| Records supplied |
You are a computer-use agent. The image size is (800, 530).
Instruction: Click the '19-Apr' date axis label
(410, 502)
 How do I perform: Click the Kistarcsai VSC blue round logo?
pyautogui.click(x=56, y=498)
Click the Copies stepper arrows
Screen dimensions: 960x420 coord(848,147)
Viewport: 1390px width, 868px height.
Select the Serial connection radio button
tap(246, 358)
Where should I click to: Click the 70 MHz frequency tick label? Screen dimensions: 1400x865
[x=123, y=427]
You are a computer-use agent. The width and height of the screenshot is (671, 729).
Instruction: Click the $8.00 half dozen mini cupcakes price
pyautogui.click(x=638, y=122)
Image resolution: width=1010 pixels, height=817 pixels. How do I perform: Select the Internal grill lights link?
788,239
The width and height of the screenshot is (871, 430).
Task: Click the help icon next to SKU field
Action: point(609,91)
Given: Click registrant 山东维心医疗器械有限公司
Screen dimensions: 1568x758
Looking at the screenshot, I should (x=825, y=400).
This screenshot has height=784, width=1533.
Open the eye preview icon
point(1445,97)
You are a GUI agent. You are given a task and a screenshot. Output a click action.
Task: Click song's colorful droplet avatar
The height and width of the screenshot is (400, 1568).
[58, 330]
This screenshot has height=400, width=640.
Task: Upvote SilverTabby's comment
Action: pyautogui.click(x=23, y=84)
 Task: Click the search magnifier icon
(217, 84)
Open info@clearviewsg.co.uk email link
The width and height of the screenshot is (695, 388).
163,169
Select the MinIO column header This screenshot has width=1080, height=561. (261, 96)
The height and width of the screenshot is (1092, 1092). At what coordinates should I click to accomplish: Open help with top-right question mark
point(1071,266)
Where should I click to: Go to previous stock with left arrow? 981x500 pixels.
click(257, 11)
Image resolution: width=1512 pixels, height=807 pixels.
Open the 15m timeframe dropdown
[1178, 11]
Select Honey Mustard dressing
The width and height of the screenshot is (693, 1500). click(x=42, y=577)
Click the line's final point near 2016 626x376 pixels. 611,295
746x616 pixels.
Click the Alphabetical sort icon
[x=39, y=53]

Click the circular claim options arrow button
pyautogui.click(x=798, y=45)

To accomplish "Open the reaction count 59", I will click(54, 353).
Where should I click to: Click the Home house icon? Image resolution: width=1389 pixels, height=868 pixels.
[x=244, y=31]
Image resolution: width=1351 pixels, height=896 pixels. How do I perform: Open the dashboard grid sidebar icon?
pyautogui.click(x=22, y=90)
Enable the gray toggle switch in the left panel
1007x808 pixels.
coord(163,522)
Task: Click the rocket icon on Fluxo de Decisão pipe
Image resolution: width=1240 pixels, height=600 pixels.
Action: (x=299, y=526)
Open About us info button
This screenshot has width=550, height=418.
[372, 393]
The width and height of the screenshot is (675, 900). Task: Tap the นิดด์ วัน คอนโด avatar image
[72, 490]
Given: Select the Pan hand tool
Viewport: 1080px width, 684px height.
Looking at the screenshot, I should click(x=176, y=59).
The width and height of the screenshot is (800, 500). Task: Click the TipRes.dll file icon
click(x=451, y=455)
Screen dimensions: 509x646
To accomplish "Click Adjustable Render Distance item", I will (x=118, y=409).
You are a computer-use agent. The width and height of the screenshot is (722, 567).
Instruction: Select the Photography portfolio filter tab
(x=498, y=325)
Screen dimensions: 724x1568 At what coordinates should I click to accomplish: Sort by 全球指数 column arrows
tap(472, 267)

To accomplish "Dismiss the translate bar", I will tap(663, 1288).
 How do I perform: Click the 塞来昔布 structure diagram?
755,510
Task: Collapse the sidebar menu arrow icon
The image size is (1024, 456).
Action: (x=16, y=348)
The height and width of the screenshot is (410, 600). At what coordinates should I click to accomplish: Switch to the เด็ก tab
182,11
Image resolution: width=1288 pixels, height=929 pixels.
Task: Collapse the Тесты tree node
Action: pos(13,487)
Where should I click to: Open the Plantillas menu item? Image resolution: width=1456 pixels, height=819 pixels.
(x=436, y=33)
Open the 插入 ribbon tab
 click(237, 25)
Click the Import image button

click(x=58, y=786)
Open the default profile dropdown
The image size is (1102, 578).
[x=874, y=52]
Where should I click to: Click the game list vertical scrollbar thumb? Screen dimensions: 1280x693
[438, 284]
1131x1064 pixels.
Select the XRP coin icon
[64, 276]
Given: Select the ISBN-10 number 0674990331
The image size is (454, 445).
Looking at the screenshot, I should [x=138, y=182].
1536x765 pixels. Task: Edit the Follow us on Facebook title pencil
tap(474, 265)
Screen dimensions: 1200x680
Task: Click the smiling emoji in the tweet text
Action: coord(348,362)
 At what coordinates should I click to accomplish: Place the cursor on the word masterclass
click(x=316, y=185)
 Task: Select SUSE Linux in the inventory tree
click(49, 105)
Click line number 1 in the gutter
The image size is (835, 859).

| What the task asks |
The response should consist of all the entries, reproduced word for word.

| Expected answer |
You are a computer-use agent. The image size is (800, 530).
Instruction: Click the '19-Apr' date axis label
(410, 502)
 How do I perform: Click the Kistarcsai VSC blue round logo?
pyautogui.click(x=56, y=498)
Click the Copies stepper arrows
Screen dimensions: 960x420 coord(848,147)
Viewport: 1390px width, 868px height.
Select the Serial connection radio button
tap(246, 358)
Where should I click to: Click the 70 MHz frequency tick label? Screen dimensions: 1400x865
[x=123, y=427]
You are a computer-use agent. The width and height of the screenshot is (671, 729).
Instruction: Click the $8.00 half dozen mini cupcakes price
pyautogui.click(x=638, y=122)
Image resolution: width=1010 pixels, height=817 pixels. How do I perform: Select the Internal grill lights link?
788,239
The width and height of the screenshot is (871, 430).
Task: Click the help icon next to SKU field
Action: point(609,91)
Given: Click registrant 山东维心医疗器械有限公司
Screen dimensions: 1568x758
Looking at the screenshot, I should (x=825, y=400).
This screenshot has height=784, width=1533.
Open the eye preview icon
point(1445,97)
You are a GUI agent. You are given a task and a screenshot. Output a click action.
Task: Click song's colorful droplet avatar
The height and width of the screenshot is (400, 1568).
[58, 330]
This screenshot has height=400, width=640.
Task: Upvote SilverTabby's comment
Action: pyautogui.click(x=23, y=84)
 Task: Click the search magnifier icon
(217, 84)
Open info@clearviewsg.co.uk email link
The width and height of the screenshot is (695, 388).
163,169
Select the MinIO column header This screenshot has width=1080, height=561. (261, 96)
The height and width of the screenshot is (1092, 1092). At what coordinates should I click to accomplish: Open help with top-right question mark
point(1071,266)
Where should I click to: Go to previous stock with left arrow? 981x500 pixels.
click(257, 11)
Image resolution: width=1512 pixels, height=807 pixels.
Open the 15m timeframe dropdown
[1178, 11]
Select Honey Mustard dressing
The width and height of the screenshot is (693, 1500). click(x=42, y=577)
Click the line's final point near 2016 626x376 pixels. 611,295
746x616 pixels.
Click the Alphabetical sort icon
[x=39, y=53]

Click the circular claim options arrow button
pyautogui.click(x=798, y=45)

To accomplish "Open the reaction count 59", I will click(54, 353).
Where should I click to: Click the Home house icon? Image resolution: width=1389 pixels, height=868 pixels.
[x=244, y=31]
Image resolution: width=1351 pixels, height=896 pixels. How do I perform: Open the dashboard grid sidebar icon?
pyautogui.click(x=22, y=90)
Enable the gray toggle switch in the left panel
1007x808 pixels.
coord(163,522)
Task: Click the rocket icon on Fluxo de Decisão pipe
Image resolution: width=1240 pixels, height=600 pixels.
Action: (x=299, y=526)
Open About us info button
This screenshot has width=550, height=418.
[372, 393]
The width and height of the screenshot is (675, 900). Task: Tap the นิดด์ วัน คอนโด avatar image
[72, 490]
Given: Select the Pan hand tool
Viewport: 1080px width, 684px height.
Looking at the screenshot, I should click(x=176, y=59).
The width and height of the screenshot is (800, 500). Task: Click the TipRes.dll file icon
click(x=451, y=455)
Screen dimensions: 509x646
To accomplish "Click Adjustable Render Distance item", I will (x=118, y=409).
You are a computer-use agent. The width and height of the screenshot is (722, 567).
Instruction: Select the Photography portfolio filter tab
(x=498, y=325)
Screen dimensions: 724x1568 At what coordinates should I click to accomplish: Sort by 全球指数 column arrows
tap(472, 267)

To accomplish "Dismiss the translate bar", I will tap(663, 1288).
 How do I perform: Click the 塞来昔布 structure diagram?
755,510
Task: Collapse the sidebar menu arrow icon
The image size is (1024, 456).
Action: (x=16, y=348)
The height and width of the screenshot is (410, 600). At what coordinates should I click to accomplish: Switch to the เด็ก tab
182,11
Image resolution: width=1288 pixels, height=929 pixels.
Task: Collapse the Тесты tree node
Action: pos(13,487)
Where should I click to: Open the Plantillas menu item? Image resolution: width=1456 pixels, height=819 pixels.
(x=436, y=33)
Open the 插入 ribbon tab
 click(237, 25)
Click the Import image button

click(x=58, y=786)
Open the default profile dropdown
The image size is (1102, 578).
[x=874, y=52]
Where should I click to: Click the game list vertical scrollbar thumb? Screen dimensions: 1280x693
[438, 284]
1131x1064 pixels.
Select the XRP coin icon
[64, 276]
Given: Select the ISBN-10 number 0674990331
The image size is (454, 445).
Looking at the screenshot, I should [x=138, y=182].
1536x765 pixels. Task: Edit the Follow us on Facebook title pencil
tap(474, 265)
Screen dimensions: 1200x680
Task: Click the smiling emoji in the tweet text
Action: coord(348,362)
 At what coordinates should I click to accomplish: Place the cursor on the word masterclass
click(x=316, y=185)
 Task: Select SUSE Linux in the inventory tree
click(49, 105)
Click line number 1 in the gutter
The image size is (835, 859).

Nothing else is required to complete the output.